Protein-protein recognition is of fundamental importance in the vast majority of biological processes. However, it has already been demonstrated that it is very hard to distinguish true complexes from false complexes in so-called cross-docking experiments, where binary protein complexes are separated and the isolated proteins are all docked against each other and scored. Does this result, at least in part, reflect a physical reality? False complexes could reflect possible nonspecific or weak associations.
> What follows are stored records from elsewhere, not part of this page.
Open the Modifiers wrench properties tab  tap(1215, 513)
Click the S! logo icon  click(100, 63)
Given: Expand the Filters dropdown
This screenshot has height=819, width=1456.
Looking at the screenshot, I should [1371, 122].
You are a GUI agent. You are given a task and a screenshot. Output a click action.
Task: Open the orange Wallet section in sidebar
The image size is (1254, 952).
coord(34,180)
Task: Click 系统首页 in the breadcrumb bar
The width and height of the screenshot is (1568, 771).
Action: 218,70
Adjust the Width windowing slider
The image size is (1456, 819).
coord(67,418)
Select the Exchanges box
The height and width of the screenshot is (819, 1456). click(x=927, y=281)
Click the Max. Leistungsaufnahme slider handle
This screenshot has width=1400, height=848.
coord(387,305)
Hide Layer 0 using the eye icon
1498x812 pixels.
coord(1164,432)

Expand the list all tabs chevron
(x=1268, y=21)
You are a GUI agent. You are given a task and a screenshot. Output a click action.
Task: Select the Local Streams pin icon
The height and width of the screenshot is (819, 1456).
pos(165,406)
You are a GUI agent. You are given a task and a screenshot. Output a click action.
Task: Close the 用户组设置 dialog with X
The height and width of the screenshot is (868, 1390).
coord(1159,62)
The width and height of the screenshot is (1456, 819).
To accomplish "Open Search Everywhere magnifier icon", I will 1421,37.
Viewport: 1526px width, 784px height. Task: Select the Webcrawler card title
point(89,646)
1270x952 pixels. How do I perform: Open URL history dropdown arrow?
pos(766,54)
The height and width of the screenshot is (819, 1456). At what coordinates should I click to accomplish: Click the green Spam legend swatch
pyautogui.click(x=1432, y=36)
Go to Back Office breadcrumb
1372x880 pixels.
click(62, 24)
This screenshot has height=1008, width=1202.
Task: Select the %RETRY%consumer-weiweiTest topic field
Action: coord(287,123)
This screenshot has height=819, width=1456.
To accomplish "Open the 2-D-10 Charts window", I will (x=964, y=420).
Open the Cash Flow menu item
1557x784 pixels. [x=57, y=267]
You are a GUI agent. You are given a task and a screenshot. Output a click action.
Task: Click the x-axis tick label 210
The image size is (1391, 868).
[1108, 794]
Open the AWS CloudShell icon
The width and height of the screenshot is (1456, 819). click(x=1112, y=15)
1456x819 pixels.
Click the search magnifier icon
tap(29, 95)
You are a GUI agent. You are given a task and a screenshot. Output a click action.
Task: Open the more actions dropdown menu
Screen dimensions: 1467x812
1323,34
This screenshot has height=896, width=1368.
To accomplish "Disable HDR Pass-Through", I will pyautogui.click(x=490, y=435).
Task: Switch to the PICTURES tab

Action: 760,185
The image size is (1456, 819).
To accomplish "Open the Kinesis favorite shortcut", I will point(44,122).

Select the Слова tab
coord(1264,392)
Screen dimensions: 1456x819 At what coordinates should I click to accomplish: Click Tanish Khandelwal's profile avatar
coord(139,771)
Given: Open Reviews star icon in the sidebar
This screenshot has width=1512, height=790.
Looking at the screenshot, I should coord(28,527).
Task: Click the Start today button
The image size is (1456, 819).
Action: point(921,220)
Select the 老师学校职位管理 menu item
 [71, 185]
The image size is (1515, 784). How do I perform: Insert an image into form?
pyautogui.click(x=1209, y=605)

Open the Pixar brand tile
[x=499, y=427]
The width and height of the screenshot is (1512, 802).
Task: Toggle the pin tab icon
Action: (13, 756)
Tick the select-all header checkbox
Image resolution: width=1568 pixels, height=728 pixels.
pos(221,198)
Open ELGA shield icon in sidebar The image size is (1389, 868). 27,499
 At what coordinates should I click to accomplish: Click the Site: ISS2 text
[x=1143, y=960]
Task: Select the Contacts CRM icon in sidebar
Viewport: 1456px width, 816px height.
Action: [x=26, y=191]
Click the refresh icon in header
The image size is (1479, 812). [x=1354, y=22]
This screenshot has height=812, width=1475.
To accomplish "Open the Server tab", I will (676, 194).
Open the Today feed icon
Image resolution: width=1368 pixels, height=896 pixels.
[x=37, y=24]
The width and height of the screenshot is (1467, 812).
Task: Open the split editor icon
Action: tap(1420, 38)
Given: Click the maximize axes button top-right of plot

In this paper, we investigate the twilight zone of protein-protein interactions, building on an interesting outcome of cross-docking experiments: false complexes seem to favor residues from the true interaction site, suggesting that randomly chosen partners dock in a non-random fashion on protein surfaces. Here, we carry out arbitrary docking of a non-redundant data set of 198 proteins, with more than 300 randomly chosen "probe" proteins. We investigate the tendency of arbitrary partners to aggregate at localized regions of the protein surfaces, the shape and compositional bias of the generated interfaces, and the potential of this property to predict biologically relevant binding sites. We show that the non-random localization of arbitrary partners after protein-protein docking is a generic feature of protein structures. The interfaces generated in this way are not systematically planar or curved, but tend to be closer than average to the center of the proteins. These results can be used to predict biological interfaces with an AUC value up to 0.69 alone, and 0.72 when used in combination with evolutionary information. An appropriate choice of random partners and number of docking models make this method computationally practical. It is also noted that nonspecific interfaces can point to alternate interaction sites in the case of proteins with multiple interfaces. We illustrate the usefulness of arbitrary docking using PEBP (Phosphatidylethanolamine binding protein), a kinase inhibitor with multiple partners.
An approach using arbitrary docking, and based solely on physical properties, can successfully identify biologically pertinent protein interfaces.